On July 1, 2016, Singleton signed a one-year deal (with a team option for a second year) with Greek club Panathinaikos.

On July 17, 2018, Singleton signed a one-year deal with FC Barcelona Lassa of the Liga ACB and the EuroLeague.

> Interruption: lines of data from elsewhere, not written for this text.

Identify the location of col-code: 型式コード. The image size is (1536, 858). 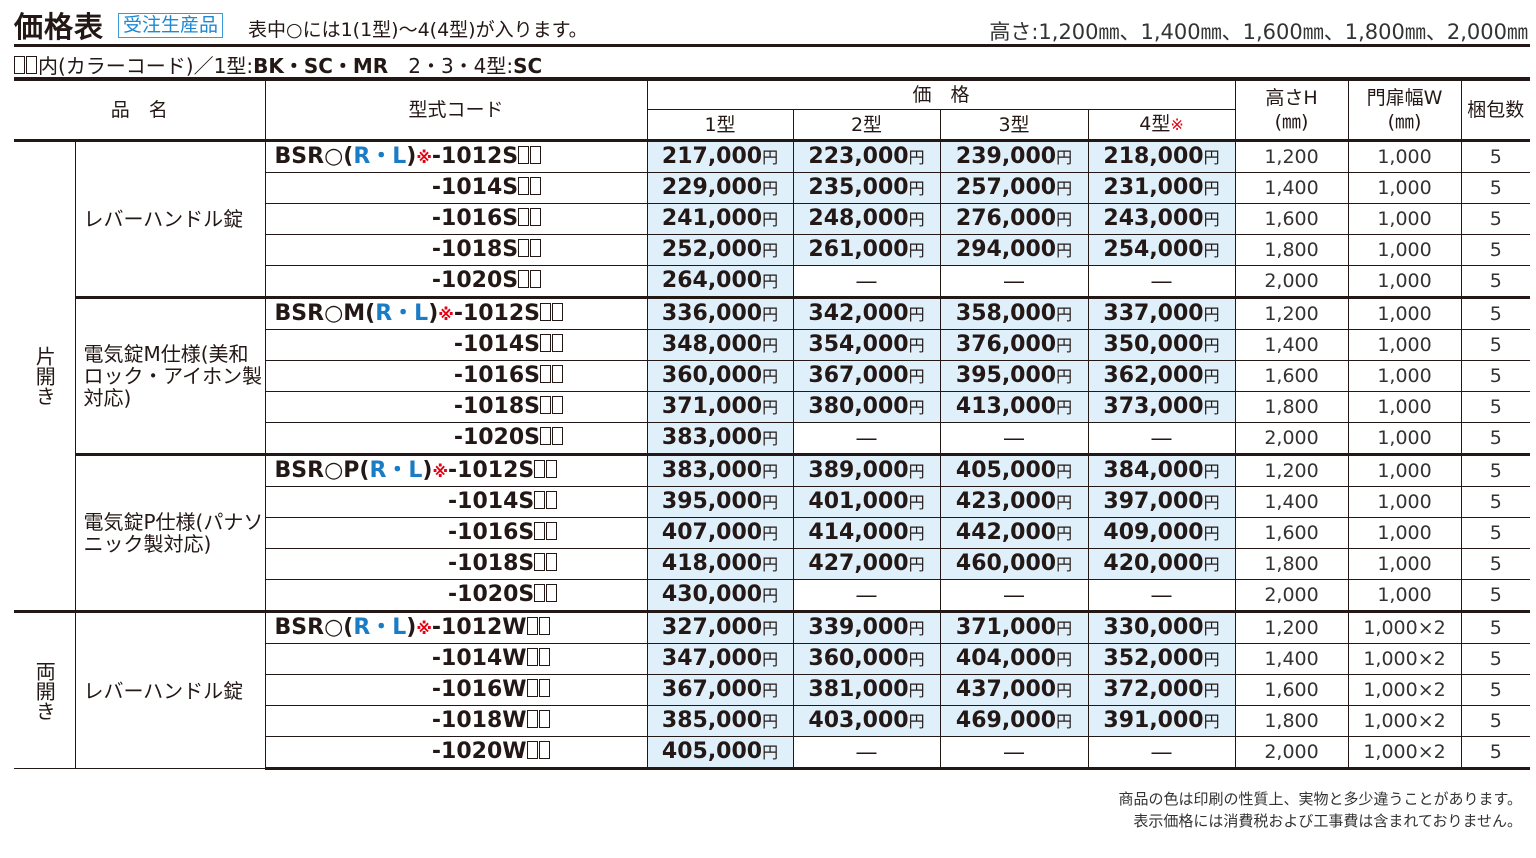
(456, 110).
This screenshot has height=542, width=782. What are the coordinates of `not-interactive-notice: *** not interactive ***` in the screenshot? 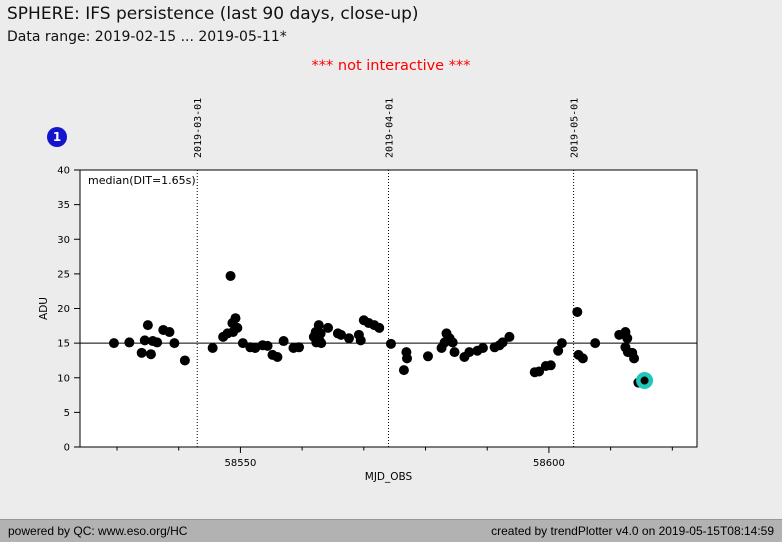 It's located at (391, 66).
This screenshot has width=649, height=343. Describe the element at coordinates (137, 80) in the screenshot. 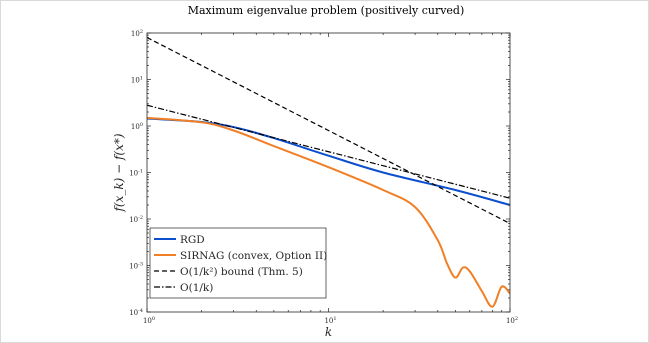

I see `y-tick-label: 10¹` at that location.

On September 10, 2019, Singleton signed with Anadolu Efes of the Turkish Super League. On June 21, 2023, he mutually parted ways with the Turkish powerhouse after three-and-a-half successful seasons.

==Career statistics==

===NBA===
====Regular season====

| * | Led the league |

| Year | Team | GP | GS | MPG | FG% | 3P% | FT% | RPG | APG | SPG | BPG | PPG |
|---|---|---|---|---|---|---|---|---|---|---|---|---|
| 2011–12 | Washington | 66* | 51 | 21.7 | .372 | .346 | .682 | 3.5 | .7 | 1.1 | .5 | 4.6 |
| 2012–13 | Washington | 57 | 11 | 16.2 | .382 | .194 | .571 | 3.2 | .6 | .7 | .4 | 4.1 |
| 2013–14 | Washington | 25 | 0 | 10.0 | .373 | .368 | .720 | 2.2 | .2 | .4 | .1 | 3.0 |
| Career |  | 148 | 62 | 17.6 | .376 | .319 | .633 | 3.2 | .6 | .8 | .4 | 4.1 |

===EuroLeague===

| † | Denotes season in which Singleton won the EuroLeague |
| * | Led the league |

| Year | Team | GP | GS | MPG | FG% | 3P% | FT% | RPG | APG | SPG | BPG | PPG | PIR |
| 2015–16 | Lokomotiv Kuban | 31* | 6 | 21.6 | .415 | .316 | .730 | 4.5 | 1.0 | 1.2 | .6 | 8.4 | 8.9 |
| 2016–17 | Panathinaikos | 33 | 29 | 28.2 | .496 | .436 | .748 | 5.9 | 1.2 | 1.2 | 1.0 | 12.0 | 15.6 |
| 2017–18 | 34 | 34 | 30.2 | .435 | .461 | .732 | 5.8 | 1.1 | 1.0 | .7 | 10.3 | 12.5 |
| 2018–19 | Barcelona | 35 | 34 | 25.0 | .374 | .395 | .774 | 4.4 | .9 | 1.1 | .5 | 8.0 | 8.7 |
| 2019–20 | Anadolu Efes | 28* | 22 | 25.6 | .418 | .451 | .873 | 4.4 | 1.0 | 1.3 | .4 | 7.8 | 10.5 |
| 2020–21† | 41* | 19 | 22.0 | .436 | .396 | .813 | 3.9 | .6 | .7 | .5 | 6.1 | 8.3 |
| 2021–22† | 36 | 13 | 17.4 | .351 | .227 | .821 | 2.8 | .3 | .8 | .2 | 4.0 | 4.1 |
| 2022–23 | 13 | 8 | 15.1 | .429 | .375 | .625 | 1.8 | .7 | .5 | .1 | 2.7 | 3.3 |
| Career |  | 251 | 165 | 23.7 | .423 | .395 | .770 | 4.3 | .8 | 1.0 | .5 | 7.7 | 9.3 |

==Personal life==
Singleton is the son of Stephanie Langston and Carl Singleton.